Task to carry out: From the records below, pull out each line that includes the string "size" and copy it unchanged.
** START Task material **
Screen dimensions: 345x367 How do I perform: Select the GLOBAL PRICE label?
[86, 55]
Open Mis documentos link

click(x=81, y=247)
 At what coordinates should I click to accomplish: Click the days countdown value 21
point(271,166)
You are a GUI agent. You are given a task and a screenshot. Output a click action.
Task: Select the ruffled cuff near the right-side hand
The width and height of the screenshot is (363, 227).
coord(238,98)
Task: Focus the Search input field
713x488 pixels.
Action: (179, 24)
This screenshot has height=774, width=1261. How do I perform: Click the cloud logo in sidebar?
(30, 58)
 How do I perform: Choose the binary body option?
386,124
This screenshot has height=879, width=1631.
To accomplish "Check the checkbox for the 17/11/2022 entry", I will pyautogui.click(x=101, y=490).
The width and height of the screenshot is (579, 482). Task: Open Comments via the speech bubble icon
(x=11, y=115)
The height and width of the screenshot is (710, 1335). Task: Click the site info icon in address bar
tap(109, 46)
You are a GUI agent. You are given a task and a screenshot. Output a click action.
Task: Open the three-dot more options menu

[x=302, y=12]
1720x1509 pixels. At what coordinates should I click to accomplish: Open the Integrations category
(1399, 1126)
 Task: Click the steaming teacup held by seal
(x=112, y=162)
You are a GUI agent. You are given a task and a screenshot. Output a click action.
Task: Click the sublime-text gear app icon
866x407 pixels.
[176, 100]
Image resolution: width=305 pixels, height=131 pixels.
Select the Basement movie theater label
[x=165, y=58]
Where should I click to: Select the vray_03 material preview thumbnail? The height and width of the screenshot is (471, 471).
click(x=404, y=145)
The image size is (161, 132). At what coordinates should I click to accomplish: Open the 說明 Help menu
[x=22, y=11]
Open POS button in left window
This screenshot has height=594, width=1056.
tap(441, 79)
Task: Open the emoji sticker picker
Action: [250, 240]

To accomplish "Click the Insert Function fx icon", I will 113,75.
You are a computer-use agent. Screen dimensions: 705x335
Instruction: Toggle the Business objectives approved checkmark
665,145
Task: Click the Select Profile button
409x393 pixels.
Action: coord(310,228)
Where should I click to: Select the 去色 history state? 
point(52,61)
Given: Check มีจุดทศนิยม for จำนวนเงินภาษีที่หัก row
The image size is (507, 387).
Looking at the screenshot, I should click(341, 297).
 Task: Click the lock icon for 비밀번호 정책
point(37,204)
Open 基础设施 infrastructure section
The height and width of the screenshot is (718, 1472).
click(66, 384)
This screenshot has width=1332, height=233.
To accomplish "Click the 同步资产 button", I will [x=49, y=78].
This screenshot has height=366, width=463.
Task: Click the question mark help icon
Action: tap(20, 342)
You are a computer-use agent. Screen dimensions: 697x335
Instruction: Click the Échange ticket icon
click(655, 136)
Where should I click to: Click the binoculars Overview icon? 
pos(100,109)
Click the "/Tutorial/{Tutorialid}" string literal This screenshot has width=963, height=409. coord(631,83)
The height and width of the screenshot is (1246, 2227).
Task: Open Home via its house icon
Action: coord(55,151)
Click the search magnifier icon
** END Task material **
Worked solution:
The image size is (161, 132). At what coordinates should I click to accomplish: Open the 說明 Help menu
The image size is (507, 387).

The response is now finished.